The Recipe Against NBA Tanking: “Financial Bonuses and Draft Penalties”
NBA tanking is the league’s worst-kept secret: a practice widely debated yet, in many cases, profitable. Teams like the Utah Jazz and Washington Wizards are no longer hiding it, carefully managing veteran minutes to the point of near obstruction – all with one goal: worsen their record and climb the Draft Lottery standings.
While it’s true that today’s league has been shaped by teams willing to “bottom out” (just look at the young Oklahoma City Thunder or Victor Wembanyama’s arrival in San Antonio), the league is now exploring countermeasures to limit this competitive decline.

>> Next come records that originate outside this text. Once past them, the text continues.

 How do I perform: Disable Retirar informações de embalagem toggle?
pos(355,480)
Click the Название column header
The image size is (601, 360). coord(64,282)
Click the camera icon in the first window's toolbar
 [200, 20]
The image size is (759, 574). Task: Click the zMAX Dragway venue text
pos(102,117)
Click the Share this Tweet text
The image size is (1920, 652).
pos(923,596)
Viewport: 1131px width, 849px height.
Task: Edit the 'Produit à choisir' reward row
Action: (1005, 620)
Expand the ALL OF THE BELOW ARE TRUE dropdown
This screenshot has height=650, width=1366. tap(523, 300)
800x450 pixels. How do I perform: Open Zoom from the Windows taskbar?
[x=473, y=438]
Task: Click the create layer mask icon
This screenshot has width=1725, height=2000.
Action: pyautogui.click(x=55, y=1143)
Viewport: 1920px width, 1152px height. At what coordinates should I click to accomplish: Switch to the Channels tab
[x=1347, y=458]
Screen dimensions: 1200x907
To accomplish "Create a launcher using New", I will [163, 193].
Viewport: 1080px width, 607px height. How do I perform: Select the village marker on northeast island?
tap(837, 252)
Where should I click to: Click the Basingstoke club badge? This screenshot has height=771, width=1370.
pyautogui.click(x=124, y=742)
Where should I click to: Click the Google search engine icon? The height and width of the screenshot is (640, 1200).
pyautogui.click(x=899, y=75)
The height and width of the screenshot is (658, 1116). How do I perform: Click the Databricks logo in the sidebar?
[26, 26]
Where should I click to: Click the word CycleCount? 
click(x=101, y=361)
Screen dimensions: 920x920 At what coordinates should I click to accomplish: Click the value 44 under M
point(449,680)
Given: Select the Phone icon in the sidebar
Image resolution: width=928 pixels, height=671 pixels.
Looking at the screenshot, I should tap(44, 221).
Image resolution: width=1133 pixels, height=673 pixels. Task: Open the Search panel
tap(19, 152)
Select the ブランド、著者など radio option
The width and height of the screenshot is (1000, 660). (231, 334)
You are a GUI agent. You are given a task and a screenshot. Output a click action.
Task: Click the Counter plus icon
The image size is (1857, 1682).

You could do it in two ways: there could be financial bonuses for every team. If the Wizards decide to say, ‘Yeah, we’re throwing these games away,’ then it should cost the players part of their salary, given the lack of effort. If that were the case, players would obviously care more
Bill Simmons
Among the most influential voices in the U.S. media landscape, Bill Simmons has proposed what feels like a merit-based revolution. According to the insider, losing should no longer be an unconditional advantage – especially when defeats turn into embarrassing blowouts. The idea? Penalize heavy losses.
Or, when it comes to franchises, for every loss by more than 15 points, you lose five Lottery balls
Bill Simmons
His vision outlines a bonus and malus system: franchises that choose to “throw” games could see their salary pools reduced or, even worse, lose valuable Lottery balls.
It’s a systemic paradox: building a contender often requires the Draft – as recent success stories like OKC prove – but rewarding deliberate mediocrity risks undermining the integrity of the game.
The challenge for the NBA will be finding a balance between the right to rebuild and the obligation to remain competitive, ensuring the court doesn’t become just a procedural step toward the future.